Factor analysis and probabilistic PCA

The latent linear-Gaussian model behind PCA. Factor analysis explains observed variables as a few latent factors plus per-feature noise; probabilistic PCA is the special case that recovers classical PCA as a maximum-likelihood limit.

Reviewed May 31, 2026 · 3 min read

One-line definition

Factor analysis (FA) is a latent linear-Gaussian model: each observation is a linear map of a few low-dimensional latent factors plus Gaussian noise. Probabilistic PCA (PPCA) is the special case with isotropic noise, and classical PCA falls out as its zero-noise / maximum-likelihood limit.

Why it matters

This is the model that turns PCA from “an eigen-decomposition trick” into “a probabilistic generative model,” which is the framing senior interviewers want. It connects dimensionality reduction to the EM algorithm, to VAEs (a nonlinear PPCA), and to the generative-vs-discriminative discussion. It’s also a clean example of how a prior + likelihood recovers a classical algorithm as a limiting case.

The generative model

Latent factor $z \in R^{k}$ with $k ≪ d$ , observation $x \in R^{d}$ :

z \sim N (0, I), x ∣ z \sim N (W z + μ, Ψ) .

$W \in R^{d \times k}$ is the factor loading matrix (the directions), and $Ψ$ is the noise covariance. Marginalizing $z$ gives a Gaussian with low-rank-plus-structured covariance:

x \sim N (μ, W W^{⊤} + Ψ) .

The whole model is the claim: the correlations between observed variables are explained by a few shared latent factors; whatever is left is independent per-feature noise.

FA vs PPCA vs PCA — it’s all about $Ψ$

Model	Noise covariance $Ψ$	Consequence
Factor analysis	diagonal $diag (ψ_{1}, \dots, ψ_{d})$	per-feature noise; scale-invariant; models unique variances
Probabilistic PCA	isotropic $σ^{2} I$	one shared noise level; MLE has closed form via eigendecomposition
Classical PCA	$σ^{2} \to 0$ limit	deterministic projection onto top- $k$ eigenvectors

The single most important distinction for interviews: FA has a diagonal noise covariance (different noise per feature); PPCA forces it isotropic (same noise everywhere).
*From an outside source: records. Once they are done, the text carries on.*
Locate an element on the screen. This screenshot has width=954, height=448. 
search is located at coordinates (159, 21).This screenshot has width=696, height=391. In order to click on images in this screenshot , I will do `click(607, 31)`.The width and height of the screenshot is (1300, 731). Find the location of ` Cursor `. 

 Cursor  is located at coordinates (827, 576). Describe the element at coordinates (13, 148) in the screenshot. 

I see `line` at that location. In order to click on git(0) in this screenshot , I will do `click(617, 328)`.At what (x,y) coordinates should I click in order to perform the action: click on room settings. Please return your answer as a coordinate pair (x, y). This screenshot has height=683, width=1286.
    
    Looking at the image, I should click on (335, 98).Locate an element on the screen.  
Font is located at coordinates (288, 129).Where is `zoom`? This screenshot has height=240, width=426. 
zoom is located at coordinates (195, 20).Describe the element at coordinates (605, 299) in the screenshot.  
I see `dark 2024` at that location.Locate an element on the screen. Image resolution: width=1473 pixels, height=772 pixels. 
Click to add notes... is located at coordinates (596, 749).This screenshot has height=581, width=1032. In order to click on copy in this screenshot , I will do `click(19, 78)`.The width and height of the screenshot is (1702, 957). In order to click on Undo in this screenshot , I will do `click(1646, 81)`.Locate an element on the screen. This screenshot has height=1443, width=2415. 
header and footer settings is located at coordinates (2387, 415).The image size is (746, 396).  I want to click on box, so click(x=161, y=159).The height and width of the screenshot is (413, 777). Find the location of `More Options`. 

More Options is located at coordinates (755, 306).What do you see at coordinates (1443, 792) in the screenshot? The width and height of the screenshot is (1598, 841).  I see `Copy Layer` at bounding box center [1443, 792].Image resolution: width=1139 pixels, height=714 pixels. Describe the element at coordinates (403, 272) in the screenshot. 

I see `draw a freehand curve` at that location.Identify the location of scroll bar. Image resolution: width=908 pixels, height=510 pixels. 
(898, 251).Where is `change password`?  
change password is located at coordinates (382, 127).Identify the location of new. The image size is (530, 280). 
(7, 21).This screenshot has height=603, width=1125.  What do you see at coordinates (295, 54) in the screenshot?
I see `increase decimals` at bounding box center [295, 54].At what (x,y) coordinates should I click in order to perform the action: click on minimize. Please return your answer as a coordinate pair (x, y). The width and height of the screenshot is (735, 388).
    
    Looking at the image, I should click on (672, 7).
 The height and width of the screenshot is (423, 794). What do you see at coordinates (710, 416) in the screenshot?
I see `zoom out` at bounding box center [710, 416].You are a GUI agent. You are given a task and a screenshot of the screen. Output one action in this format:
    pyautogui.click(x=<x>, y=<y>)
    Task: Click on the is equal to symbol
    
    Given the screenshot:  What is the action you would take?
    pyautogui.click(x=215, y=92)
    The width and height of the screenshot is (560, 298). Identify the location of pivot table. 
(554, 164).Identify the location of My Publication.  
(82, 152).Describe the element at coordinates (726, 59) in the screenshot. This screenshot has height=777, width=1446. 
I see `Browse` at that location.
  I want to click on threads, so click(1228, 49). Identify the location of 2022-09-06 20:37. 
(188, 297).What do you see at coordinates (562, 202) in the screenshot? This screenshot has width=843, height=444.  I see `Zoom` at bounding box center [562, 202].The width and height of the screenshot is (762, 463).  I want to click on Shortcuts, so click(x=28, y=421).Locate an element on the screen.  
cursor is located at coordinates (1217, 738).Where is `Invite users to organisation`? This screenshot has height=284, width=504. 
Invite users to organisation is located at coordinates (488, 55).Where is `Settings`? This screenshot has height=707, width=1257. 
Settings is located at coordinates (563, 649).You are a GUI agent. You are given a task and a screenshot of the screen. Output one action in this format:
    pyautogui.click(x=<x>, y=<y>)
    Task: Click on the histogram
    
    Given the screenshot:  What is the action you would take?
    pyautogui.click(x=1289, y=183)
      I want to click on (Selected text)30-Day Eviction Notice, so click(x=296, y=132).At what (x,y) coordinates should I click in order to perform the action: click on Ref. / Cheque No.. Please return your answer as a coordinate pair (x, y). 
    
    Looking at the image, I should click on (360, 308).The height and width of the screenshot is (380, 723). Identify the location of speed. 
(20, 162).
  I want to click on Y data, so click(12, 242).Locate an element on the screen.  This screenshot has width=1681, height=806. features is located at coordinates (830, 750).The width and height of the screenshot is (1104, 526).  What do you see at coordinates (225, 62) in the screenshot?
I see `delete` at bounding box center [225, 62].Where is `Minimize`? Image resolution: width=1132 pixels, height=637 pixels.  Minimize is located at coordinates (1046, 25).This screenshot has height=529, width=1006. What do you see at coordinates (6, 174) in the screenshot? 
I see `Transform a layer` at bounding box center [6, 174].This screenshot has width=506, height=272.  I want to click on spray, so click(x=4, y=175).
That’s why FA is invariant to rescaling individual features while PCA/PPCA is sensitive to feature scaling (hence “standardize before PCA”).

Fitting it

PPCA has a closed-form MLE: $W$ is recovered from the top- $k$ eigenvectors of the sample covariance scaled by $(λ_{i} - σ^{2})^{1/2}$ , with $σ^{2}$ = average of the discarded eigenvalues. So PPCA ≈ PCA plus a noise estimate.
FA has no closed form (the diagonal $Ψ$ couples things); it’s fit with EM: the E-step infers the posterior over factors $p (z ∣ x)$ , the M-step updates $W$ and $Ψ$ . This is a textbook EM application.

Why the probabilistic version is worth it

Recasting PCA as a model buys you things plain PCA can’t do:

A proper likelihood → principled model comparison and a way to choose $k$ .
Natural handling of missing data (marginalize unobserved dimensions in EM).
A generative model you can sample from.
Mixtures of PPCA/FA for non-linear, multi-modal structure.
The conceptual bridge to the VAE, which is “PPCA with a neural-network decoder and amortized inference.”

What an interviewer expects you to say

Write the latent linear-Gaussian generative model and the marginal covariance $W W^{⊤} + Ψ$ .
State the key difference: FA = diagonal noise, PPCA = isotropic noise, PCA = zero-noise limit of PPCA.
Explain the practical consequence: FA is scale-invariant; PCA/PPCA require feature standardization.
Know that PPCA has a closed-form (eigendecomposition) MLE while FA needs EM.
Bonus: connect to VAEs (nonlinear PPCA) and note the probabilistic framing enables missing data, model selection, and sampling.

Common confusions

“FA and PCA are the same.” FA models per-feature (diagonal) noise and explains covariance; PCA maximizes retained variance and assumes isotropic/zero noise. They give different loadings unless noise is uniform.
“PPCA is fancier PCA with no payoff.” The payoff is the likelihood: model selection, missing data, sampling, mixtures.
“The factors are unique.” $W$ is only identifiable up to rotation (you can rotate $z$ and absorb it into $W$ ) — hence “factor rotation” (varimax) for interpretability.
“FA needs scaling like PCA.” FA is invariant to per-feature rescaling because its diagonal noise absorbs scale; PCA is not.